This is a crosstalk question as I understand it.
JTAG is single-ended typically 3.3V signal swing.
This can couple to your differential signals (which are most likely LVDS with much lower voltage swing) and create logic errors.
The other way around is also possible (the LVDS signal coupling to the single-ended JTAG signal). As I understand it this is what you worry about.
Obviously there is also the LVDS-to-LVDS coupling.
If your back-plane is an off-the-shelf type, you need to examine those 3 crosstalk scenarios and see if it is okay or not before you start designing something more complex.
If you are designing the back-plane, it should be relatively easy to do this in a way that will make crosstalk a non-issue.
My guess is you will have more trouble with the JTAG line disturbing the LVDS than the other way around, but don't listen to my blind guessing. Let the numbers talk.
We can set up the simulation in SigXplorer like this:
The JTAG is driven here by an IBIS model of the SPARTAN 6 FPGA, 3.3V, 24mA drive strength, Fast. This is likely a slightly more hefty output than your JTAG output driver, but better be on the safe side. The other line is a passive line here driven by a 3.3V LVDS output from a SPARTAN 6 in the low state.
Simulating the crosstalk show this for 5 different trace-to-trace spacings (0.1mm to 0.5mm):
So you can pick 10mV crosstalk just by using 0.5mm spacing and that will be very quiet for the LVDS lines.
Now let’s try this the other way, where the LVDS driver is active and the JTAG is quiet low.

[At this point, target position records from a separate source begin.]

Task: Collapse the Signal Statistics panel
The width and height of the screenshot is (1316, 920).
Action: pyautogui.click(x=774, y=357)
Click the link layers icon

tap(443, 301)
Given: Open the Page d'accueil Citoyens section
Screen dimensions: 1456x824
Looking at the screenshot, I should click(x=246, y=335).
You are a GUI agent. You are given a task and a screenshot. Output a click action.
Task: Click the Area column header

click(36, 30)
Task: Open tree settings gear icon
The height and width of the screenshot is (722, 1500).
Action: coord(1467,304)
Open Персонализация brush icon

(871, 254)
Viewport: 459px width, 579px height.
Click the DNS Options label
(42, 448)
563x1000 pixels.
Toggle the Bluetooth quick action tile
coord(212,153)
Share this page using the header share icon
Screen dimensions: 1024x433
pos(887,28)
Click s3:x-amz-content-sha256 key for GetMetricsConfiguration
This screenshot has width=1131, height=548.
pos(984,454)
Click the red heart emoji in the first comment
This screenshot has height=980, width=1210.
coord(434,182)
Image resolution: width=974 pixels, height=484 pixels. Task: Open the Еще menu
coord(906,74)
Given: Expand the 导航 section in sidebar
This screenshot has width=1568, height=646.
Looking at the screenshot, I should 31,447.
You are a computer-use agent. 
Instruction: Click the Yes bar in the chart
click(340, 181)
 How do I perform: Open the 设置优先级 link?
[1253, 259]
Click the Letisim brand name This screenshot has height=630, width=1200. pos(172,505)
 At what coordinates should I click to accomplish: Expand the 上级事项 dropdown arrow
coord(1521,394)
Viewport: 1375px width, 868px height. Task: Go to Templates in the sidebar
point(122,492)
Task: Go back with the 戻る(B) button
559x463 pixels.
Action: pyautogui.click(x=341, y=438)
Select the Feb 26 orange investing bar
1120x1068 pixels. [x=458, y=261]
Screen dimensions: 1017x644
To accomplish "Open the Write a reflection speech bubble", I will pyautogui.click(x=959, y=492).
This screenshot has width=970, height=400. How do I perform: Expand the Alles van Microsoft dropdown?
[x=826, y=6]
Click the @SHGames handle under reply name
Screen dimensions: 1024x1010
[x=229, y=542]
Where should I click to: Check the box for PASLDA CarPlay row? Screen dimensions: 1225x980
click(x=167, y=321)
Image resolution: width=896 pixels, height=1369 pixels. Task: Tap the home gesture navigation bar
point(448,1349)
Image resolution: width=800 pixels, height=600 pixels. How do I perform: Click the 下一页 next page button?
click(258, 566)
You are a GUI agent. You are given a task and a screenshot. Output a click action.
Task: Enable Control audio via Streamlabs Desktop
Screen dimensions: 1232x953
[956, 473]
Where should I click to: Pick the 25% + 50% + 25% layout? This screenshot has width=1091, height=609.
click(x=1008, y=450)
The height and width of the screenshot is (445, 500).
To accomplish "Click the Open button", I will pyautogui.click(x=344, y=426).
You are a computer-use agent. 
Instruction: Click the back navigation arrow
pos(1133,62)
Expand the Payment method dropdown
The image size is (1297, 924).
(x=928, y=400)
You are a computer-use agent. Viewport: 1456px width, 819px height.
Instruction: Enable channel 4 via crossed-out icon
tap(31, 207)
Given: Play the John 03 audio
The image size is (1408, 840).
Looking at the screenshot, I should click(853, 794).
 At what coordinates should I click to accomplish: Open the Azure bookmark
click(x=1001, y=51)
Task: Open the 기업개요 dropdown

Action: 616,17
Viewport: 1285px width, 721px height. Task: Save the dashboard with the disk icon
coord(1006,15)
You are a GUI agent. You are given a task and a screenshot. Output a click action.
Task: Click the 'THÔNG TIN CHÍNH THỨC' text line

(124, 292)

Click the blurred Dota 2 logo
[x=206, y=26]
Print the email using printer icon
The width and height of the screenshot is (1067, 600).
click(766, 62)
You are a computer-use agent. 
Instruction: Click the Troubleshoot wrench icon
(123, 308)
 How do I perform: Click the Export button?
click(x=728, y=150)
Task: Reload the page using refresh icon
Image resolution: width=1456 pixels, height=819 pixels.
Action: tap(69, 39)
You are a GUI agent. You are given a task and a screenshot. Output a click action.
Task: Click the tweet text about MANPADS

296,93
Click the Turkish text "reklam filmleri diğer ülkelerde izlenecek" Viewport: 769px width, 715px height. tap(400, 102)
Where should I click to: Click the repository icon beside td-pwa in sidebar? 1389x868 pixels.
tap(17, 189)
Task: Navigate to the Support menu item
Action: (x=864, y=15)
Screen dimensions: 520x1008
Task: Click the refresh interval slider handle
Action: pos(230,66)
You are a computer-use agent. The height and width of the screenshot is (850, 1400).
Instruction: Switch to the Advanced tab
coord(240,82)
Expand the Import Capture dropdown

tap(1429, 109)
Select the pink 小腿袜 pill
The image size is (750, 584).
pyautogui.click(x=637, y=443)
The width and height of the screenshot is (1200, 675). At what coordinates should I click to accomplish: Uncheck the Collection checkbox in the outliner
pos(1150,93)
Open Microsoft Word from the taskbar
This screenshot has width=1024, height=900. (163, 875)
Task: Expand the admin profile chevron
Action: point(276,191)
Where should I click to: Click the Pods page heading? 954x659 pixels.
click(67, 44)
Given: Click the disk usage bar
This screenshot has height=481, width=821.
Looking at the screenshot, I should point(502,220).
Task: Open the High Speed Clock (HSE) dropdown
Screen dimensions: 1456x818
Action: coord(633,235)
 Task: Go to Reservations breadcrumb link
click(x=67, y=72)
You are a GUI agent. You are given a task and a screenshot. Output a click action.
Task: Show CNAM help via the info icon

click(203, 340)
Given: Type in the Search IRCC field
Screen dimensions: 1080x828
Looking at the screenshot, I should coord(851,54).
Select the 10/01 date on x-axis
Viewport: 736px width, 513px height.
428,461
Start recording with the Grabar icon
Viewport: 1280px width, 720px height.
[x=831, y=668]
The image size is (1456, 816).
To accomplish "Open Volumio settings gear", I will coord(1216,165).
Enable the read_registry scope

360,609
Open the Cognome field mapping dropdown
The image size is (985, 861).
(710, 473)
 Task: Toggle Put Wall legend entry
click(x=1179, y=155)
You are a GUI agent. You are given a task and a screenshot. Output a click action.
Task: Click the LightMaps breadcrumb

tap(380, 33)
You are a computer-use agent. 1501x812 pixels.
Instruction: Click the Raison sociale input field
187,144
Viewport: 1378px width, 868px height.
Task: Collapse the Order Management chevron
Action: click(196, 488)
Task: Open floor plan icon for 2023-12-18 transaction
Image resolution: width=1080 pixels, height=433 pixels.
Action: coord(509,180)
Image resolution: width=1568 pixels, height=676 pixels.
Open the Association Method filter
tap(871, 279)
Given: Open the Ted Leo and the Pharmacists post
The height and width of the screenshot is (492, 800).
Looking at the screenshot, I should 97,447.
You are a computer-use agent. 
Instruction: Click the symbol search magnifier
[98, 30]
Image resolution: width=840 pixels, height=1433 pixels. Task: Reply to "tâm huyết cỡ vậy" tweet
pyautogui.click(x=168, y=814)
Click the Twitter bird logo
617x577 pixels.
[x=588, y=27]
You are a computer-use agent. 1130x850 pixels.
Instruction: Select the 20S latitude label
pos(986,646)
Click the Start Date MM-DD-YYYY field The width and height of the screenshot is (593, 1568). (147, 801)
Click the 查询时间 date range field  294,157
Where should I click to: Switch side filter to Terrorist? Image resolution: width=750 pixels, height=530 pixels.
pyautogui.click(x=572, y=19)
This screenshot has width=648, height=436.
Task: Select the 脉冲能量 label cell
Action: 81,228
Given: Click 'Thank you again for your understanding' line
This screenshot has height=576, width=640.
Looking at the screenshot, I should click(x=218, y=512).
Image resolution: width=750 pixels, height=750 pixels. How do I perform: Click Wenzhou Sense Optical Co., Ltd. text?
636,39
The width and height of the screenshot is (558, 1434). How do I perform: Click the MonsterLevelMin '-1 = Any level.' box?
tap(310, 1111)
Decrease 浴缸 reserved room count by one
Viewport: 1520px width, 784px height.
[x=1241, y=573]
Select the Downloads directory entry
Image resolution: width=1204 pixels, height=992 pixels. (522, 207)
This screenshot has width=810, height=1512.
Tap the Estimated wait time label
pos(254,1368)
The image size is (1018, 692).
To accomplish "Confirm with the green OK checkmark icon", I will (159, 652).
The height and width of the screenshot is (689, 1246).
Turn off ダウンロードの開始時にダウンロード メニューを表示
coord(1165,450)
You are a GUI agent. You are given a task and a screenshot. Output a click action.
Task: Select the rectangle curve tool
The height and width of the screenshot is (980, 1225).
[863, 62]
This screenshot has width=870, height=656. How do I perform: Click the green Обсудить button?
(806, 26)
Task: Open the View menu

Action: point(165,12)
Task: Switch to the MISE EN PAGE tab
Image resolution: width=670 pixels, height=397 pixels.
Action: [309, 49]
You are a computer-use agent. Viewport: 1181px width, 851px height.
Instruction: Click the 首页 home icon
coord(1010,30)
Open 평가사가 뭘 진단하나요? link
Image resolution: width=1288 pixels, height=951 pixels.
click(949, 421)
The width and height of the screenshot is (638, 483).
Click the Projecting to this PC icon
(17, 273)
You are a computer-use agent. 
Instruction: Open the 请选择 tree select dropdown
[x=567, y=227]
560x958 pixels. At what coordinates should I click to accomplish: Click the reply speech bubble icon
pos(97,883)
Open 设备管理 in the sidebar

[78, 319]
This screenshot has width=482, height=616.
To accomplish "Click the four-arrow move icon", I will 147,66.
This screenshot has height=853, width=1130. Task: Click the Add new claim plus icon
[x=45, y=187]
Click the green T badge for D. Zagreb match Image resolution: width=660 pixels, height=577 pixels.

As you can see, even with the closest spacing of 0.1mm trace-to-trace, the LVDS signal does only couple about 40mV of signal onto the JTAG lines. Increase the spacing a bit and you won’t even be able to see it.
The conclusions are:
- Maybe you should worry more about the JTAG line disturbing the LVDS
lines than the other way around.
- If you design the back-plane, you should easily be able to arrange
spacing to have very little crosstalk between JTAG and LVDS.
All this is done with an IBIS simulator and I strongly recommend you spend a few hours doing this before committing to layout. Your situation will be different - so you can not just use my simulations, although they should give you some idea. Simulating before layout can save you so much time later.
Full disclosure: I do conduct training and consulting in signal integrity using this software and the software vendor (Cadence) often sponsors use of software for those events, but other than that I am not affiliated.